Data provided ▸
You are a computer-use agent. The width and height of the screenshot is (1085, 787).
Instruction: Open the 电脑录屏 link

---

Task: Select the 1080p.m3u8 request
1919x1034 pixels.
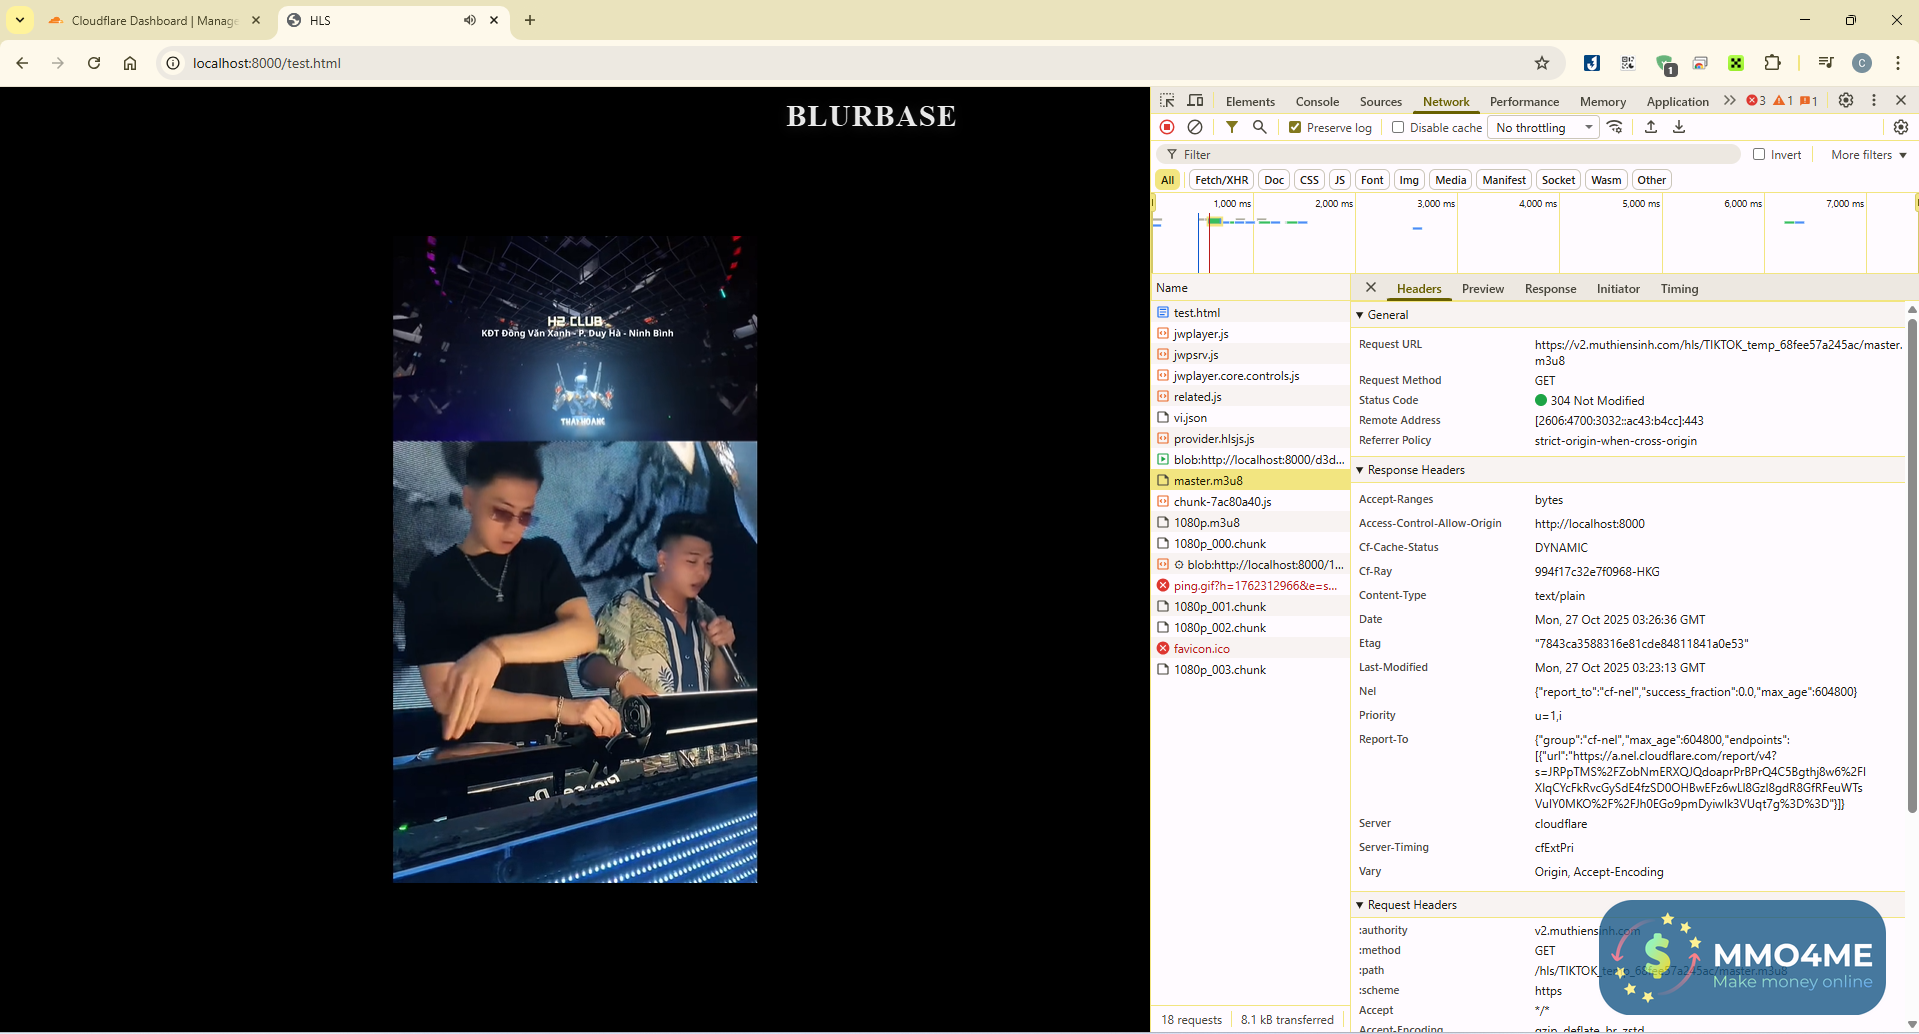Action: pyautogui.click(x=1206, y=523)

---

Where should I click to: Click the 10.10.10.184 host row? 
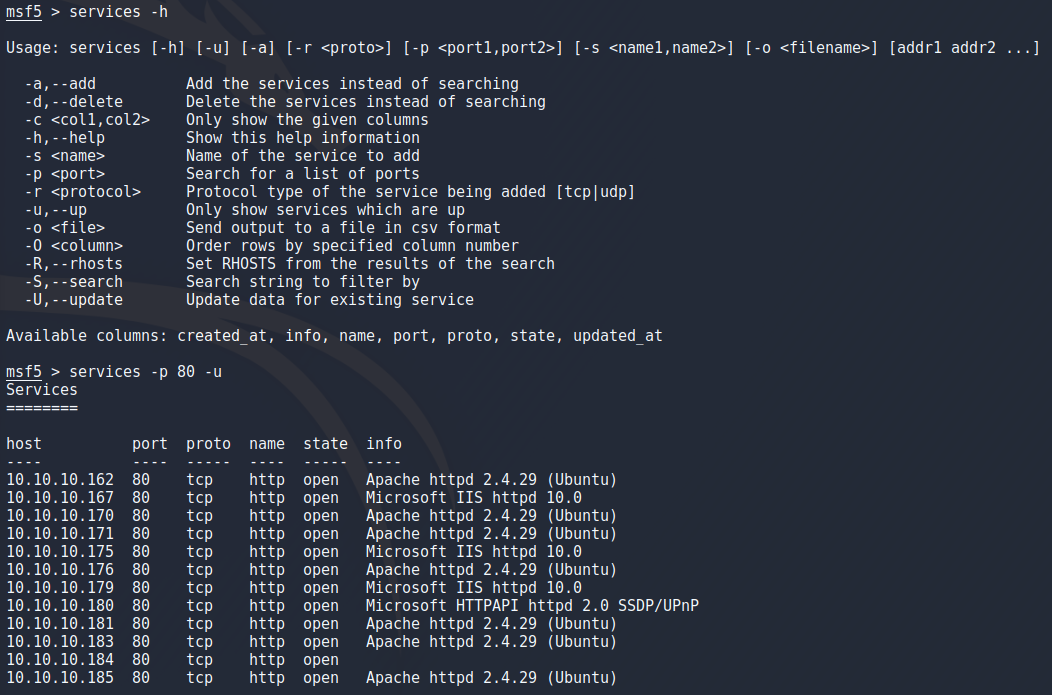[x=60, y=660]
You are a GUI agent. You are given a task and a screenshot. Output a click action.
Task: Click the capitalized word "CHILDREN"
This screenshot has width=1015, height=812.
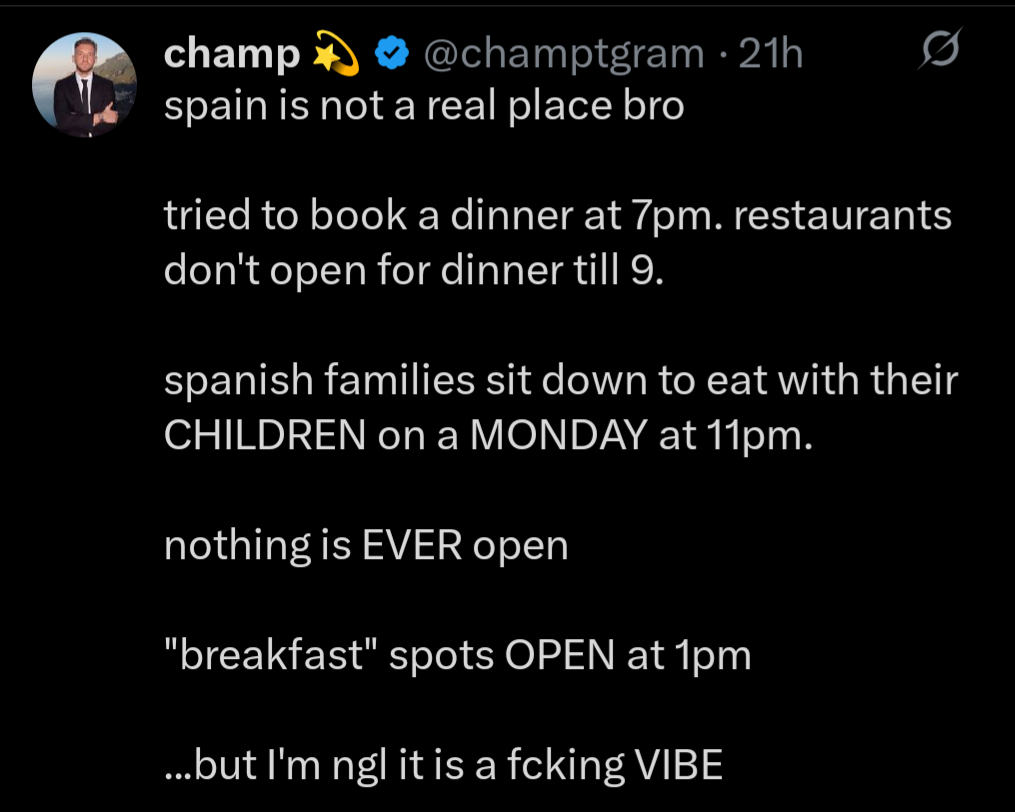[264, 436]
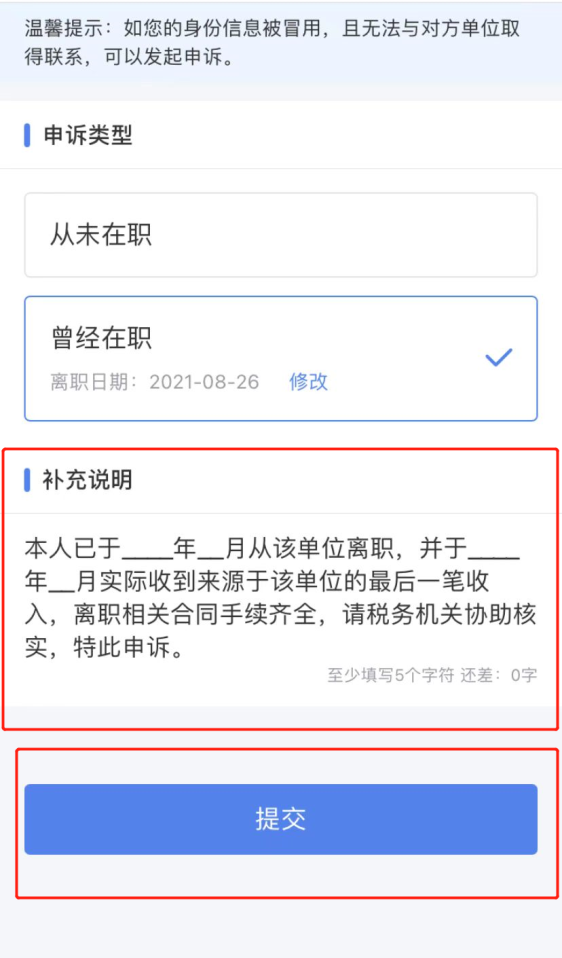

Exercise brief ▸ Your reply should hold every line from the data that contains "agent", copied in full.

Reply to the task ▸
You are a computer-use agent. The width and height of the screenshot is (1085, 787).
You are a GUI agent. You are given a task and a screenshot. Output a click action.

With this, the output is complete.